## What to produce
Where does the word "agent" show up in the records? Copy every line that has it.

··· Given data ···

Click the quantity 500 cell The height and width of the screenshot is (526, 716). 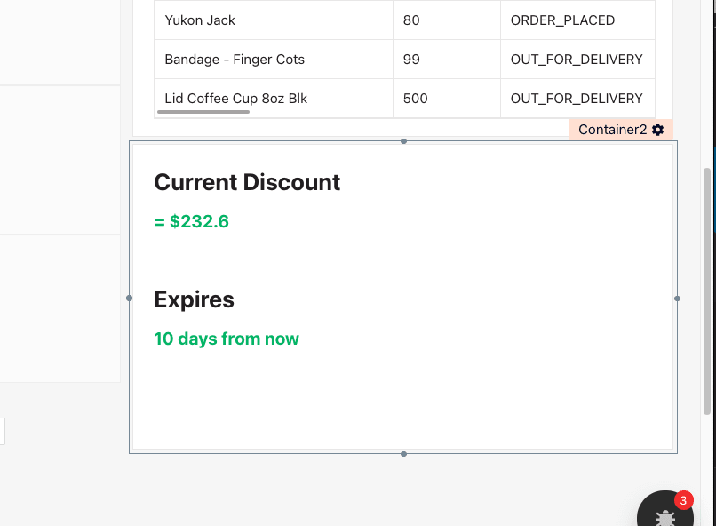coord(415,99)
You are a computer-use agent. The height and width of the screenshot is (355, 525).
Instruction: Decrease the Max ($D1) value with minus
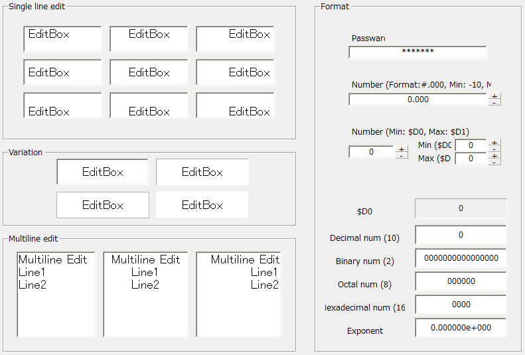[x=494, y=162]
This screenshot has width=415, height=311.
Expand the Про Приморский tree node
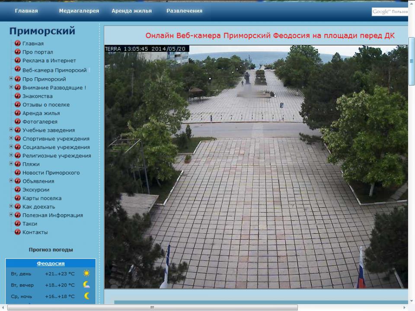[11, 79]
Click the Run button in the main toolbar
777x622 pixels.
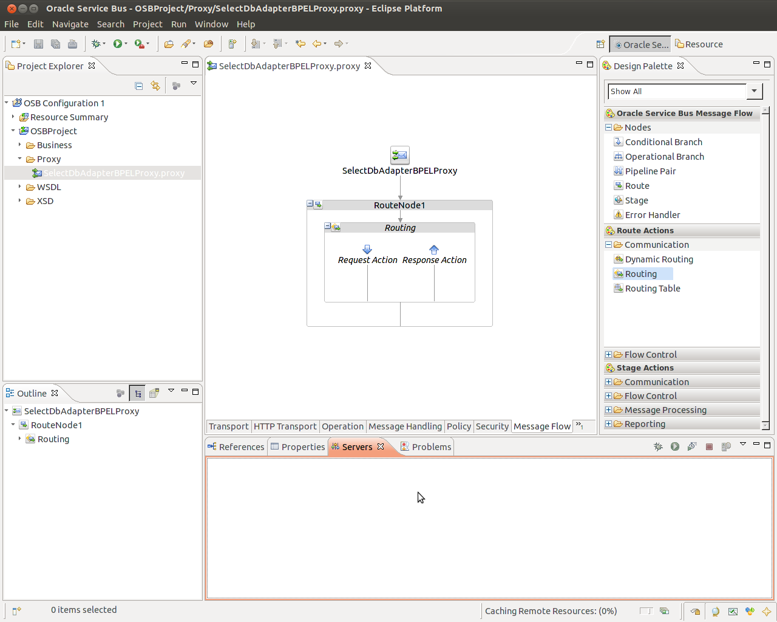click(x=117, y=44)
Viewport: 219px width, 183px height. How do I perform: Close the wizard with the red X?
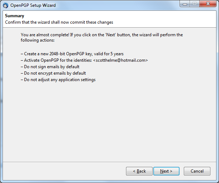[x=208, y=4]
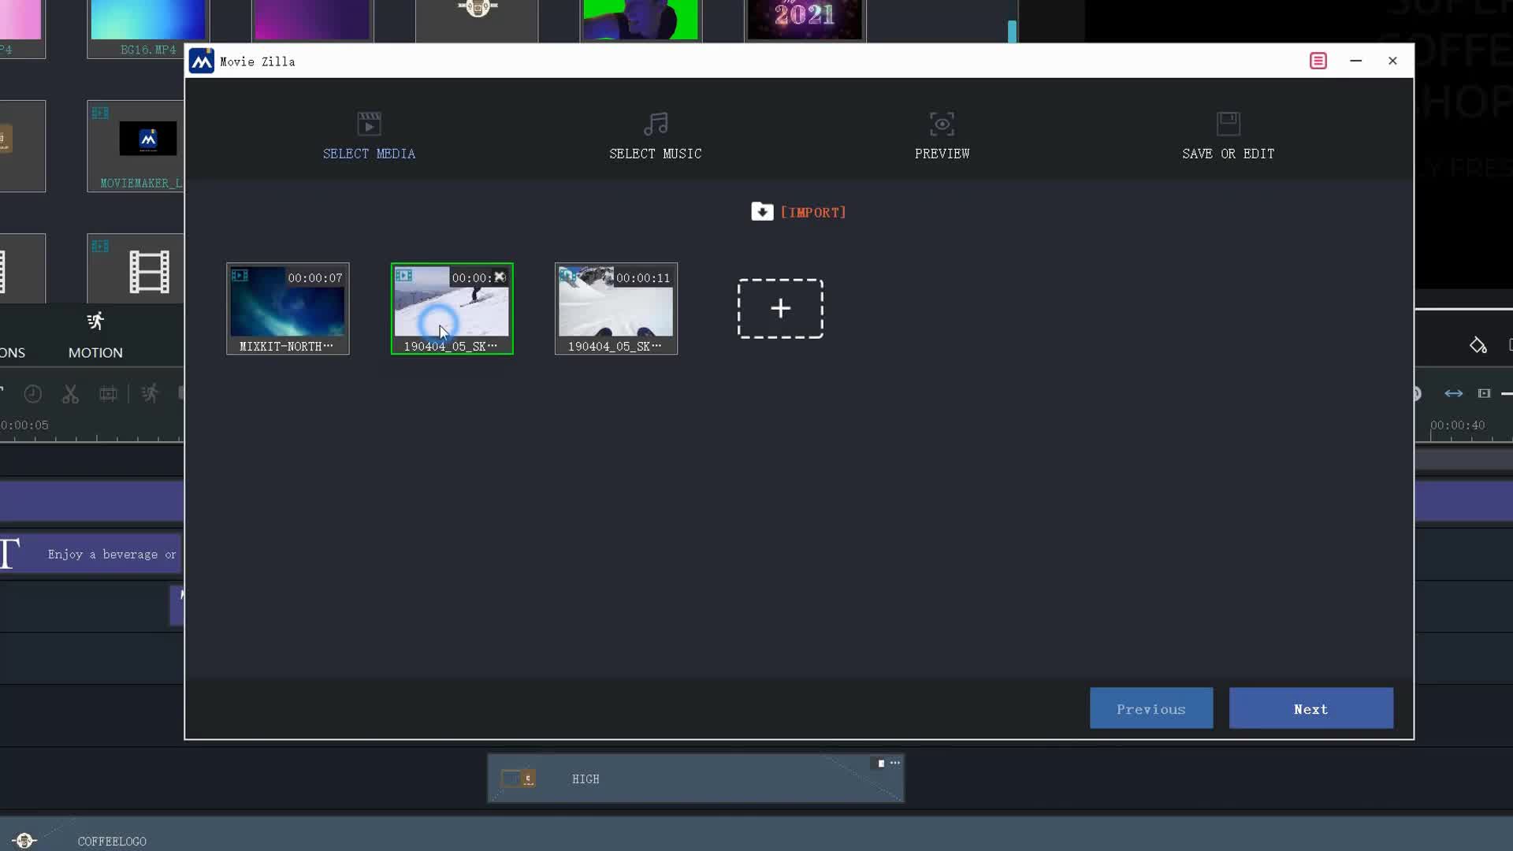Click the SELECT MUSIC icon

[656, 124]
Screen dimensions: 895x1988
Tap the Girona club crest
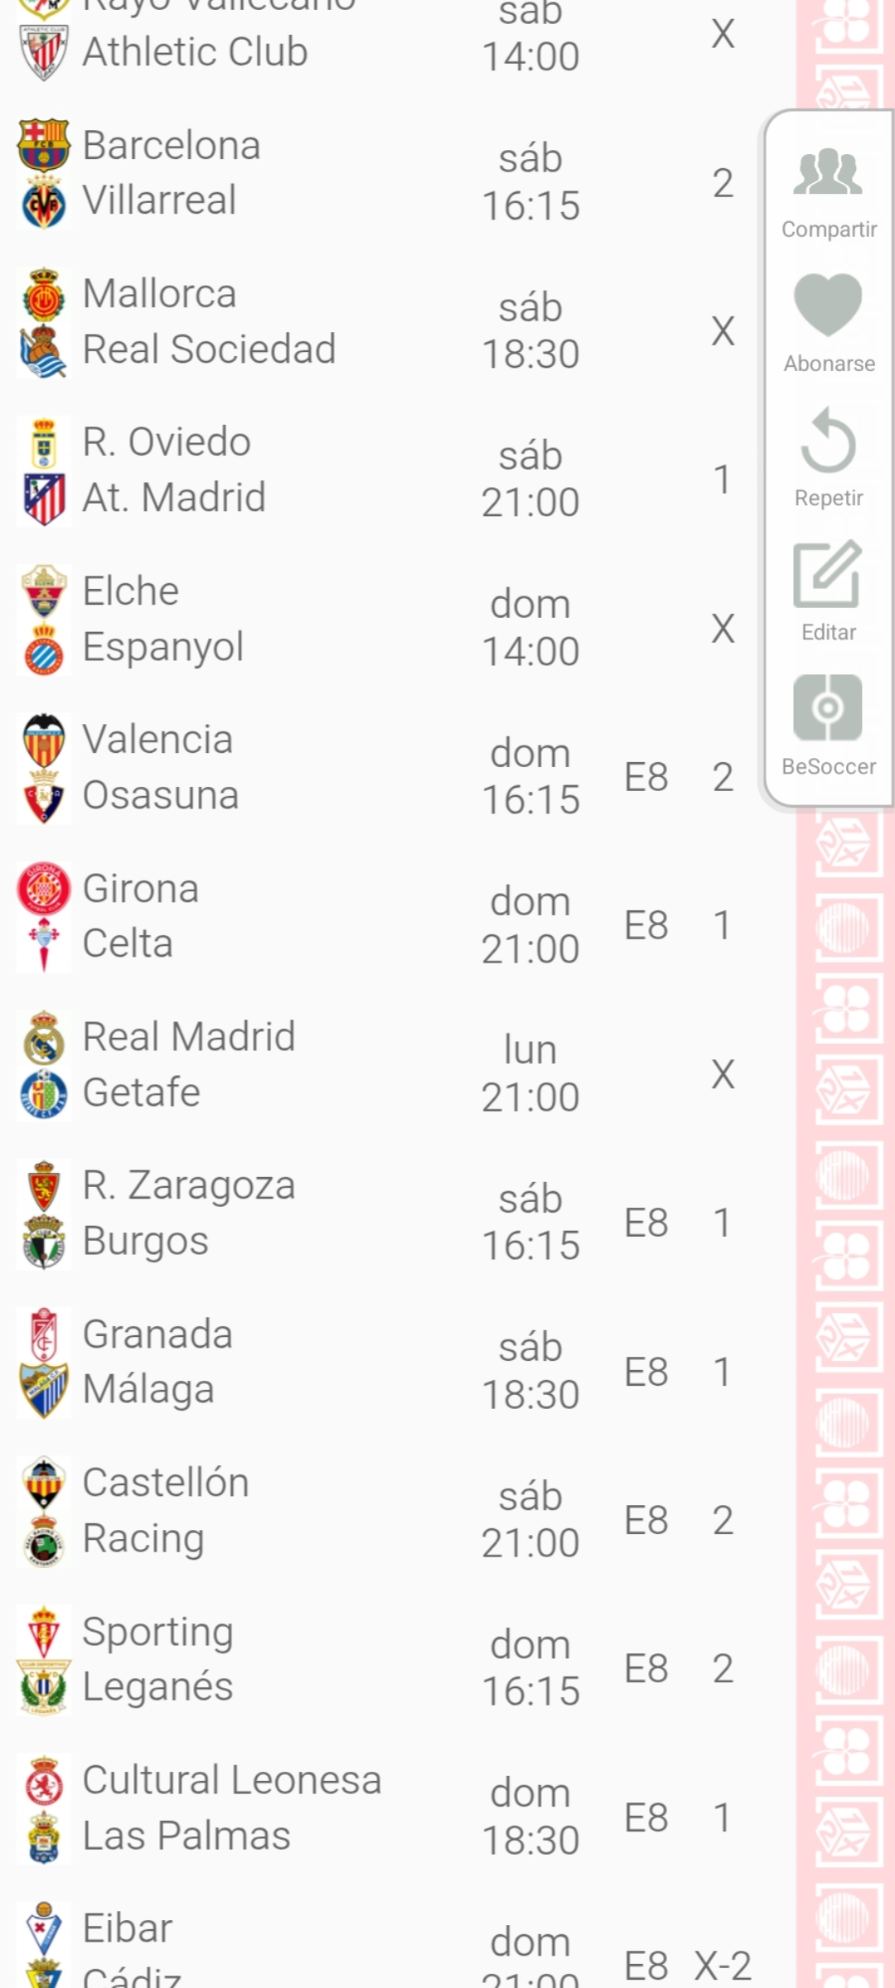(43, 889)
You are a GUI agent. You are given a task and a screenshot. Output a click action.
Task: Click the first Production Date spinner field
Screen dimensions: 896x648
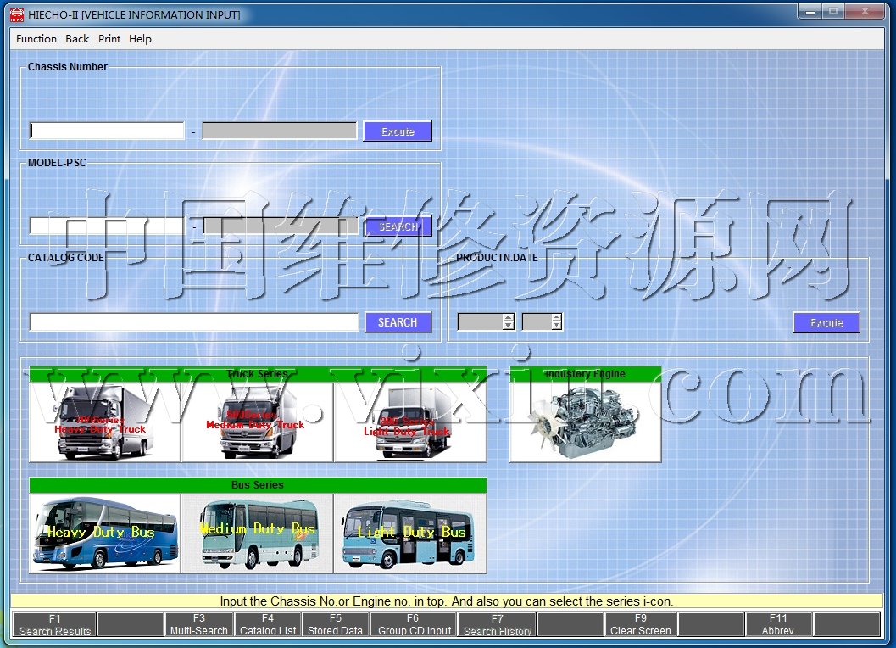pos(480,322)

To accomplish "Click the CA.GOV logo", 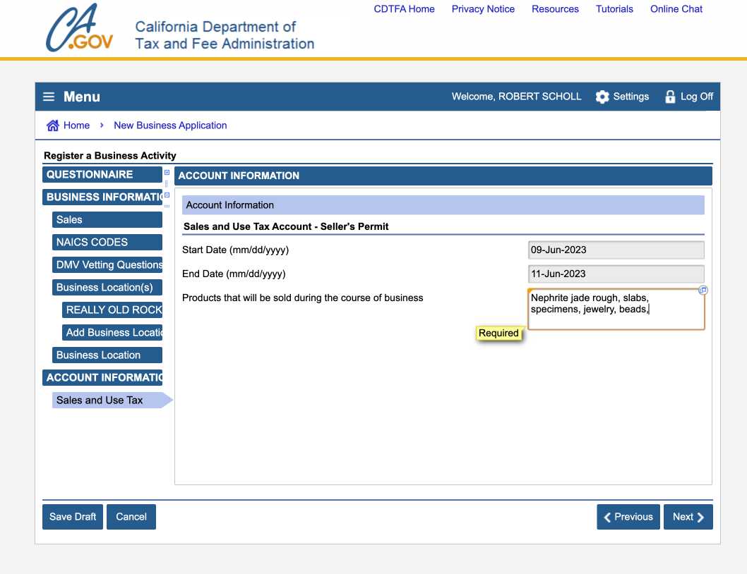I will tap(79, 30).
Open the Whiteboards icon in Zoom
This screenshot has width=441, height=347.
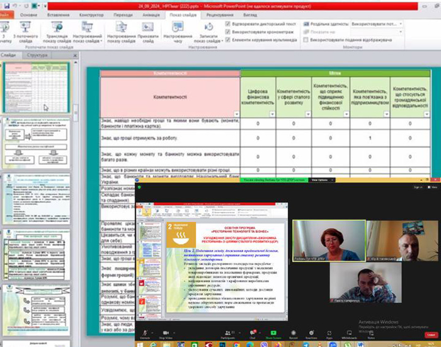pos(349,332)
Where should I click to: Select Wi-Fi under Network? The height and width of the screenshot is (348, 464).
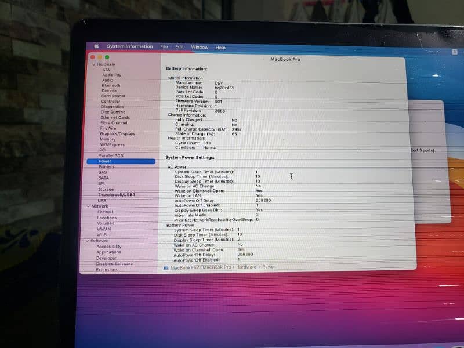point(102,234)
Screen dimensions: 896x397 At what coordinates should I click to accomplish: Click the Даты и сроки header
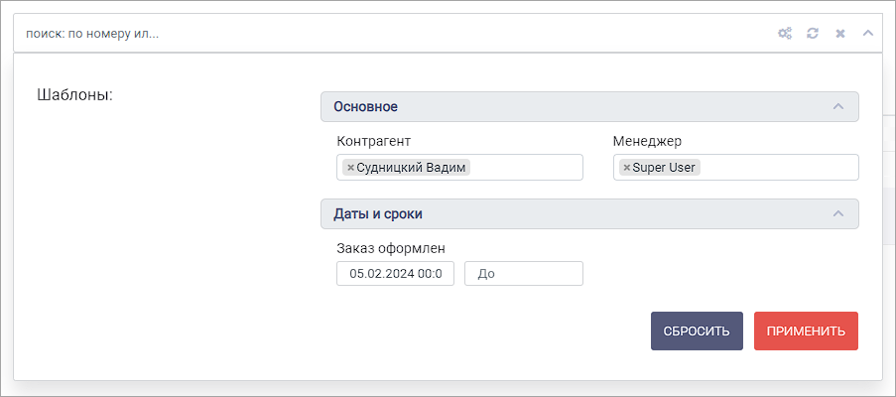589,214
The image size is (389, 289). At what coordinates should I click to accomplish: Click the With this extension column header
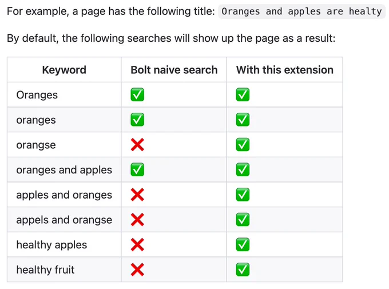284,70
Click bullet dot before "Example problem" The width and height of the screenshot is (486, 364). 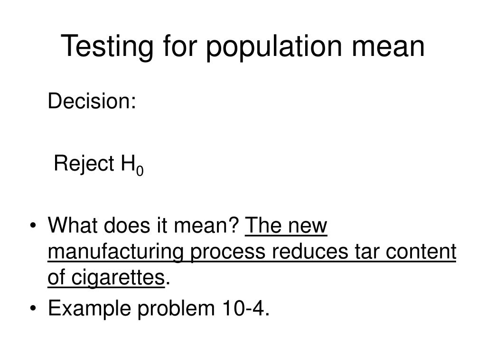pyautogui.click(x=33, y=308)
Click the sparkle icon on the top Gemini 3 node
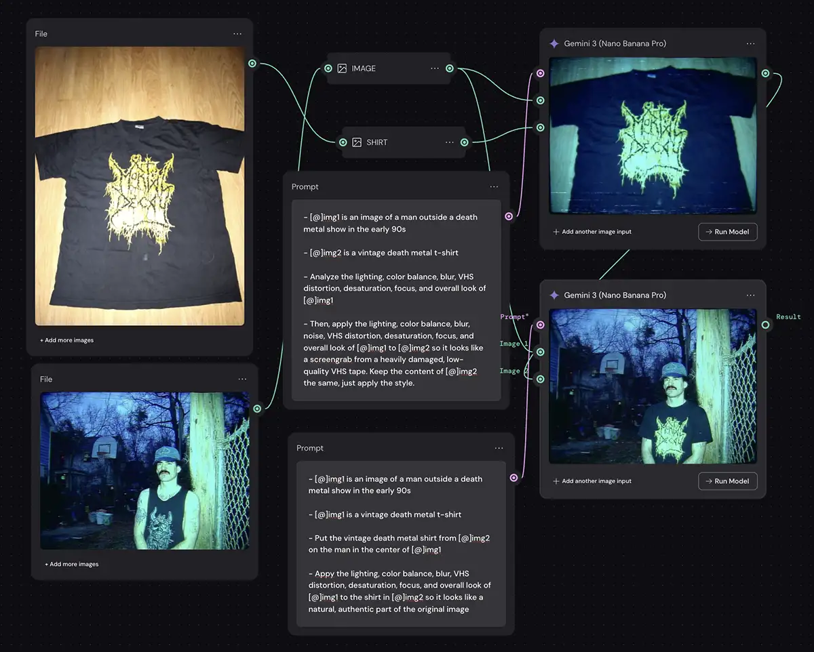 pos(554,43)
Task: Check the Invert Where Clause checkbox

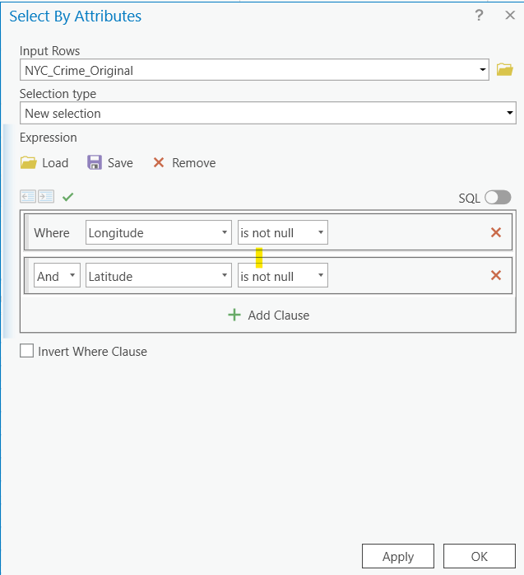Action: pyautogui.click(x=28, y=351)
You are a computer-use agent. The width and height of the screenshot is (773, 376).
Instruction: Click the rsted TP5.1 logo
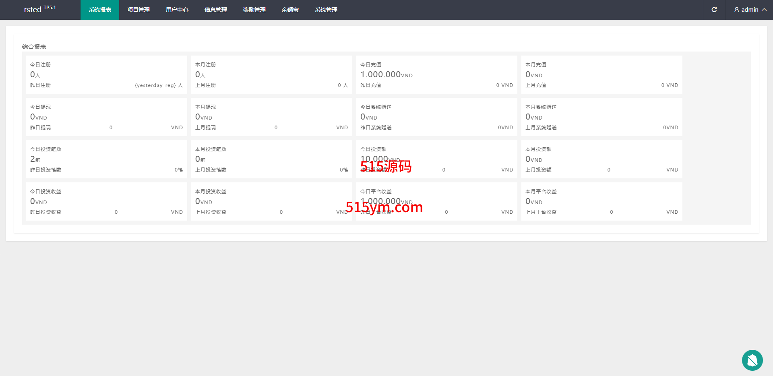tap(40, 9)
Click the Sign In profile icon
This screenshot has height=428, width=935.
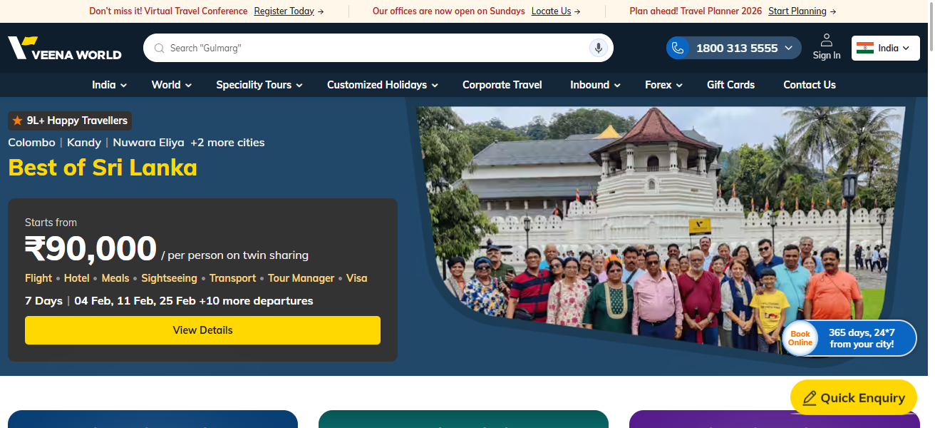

···

## Exercise solution
You are a computer-use agent. The height and width of the screenshot is (355, 525).
You are a GUI agent. You are given a task and a screenshot. Output a click action.
You are a computer-use agent. The width and height of the screenshot is (773, 376).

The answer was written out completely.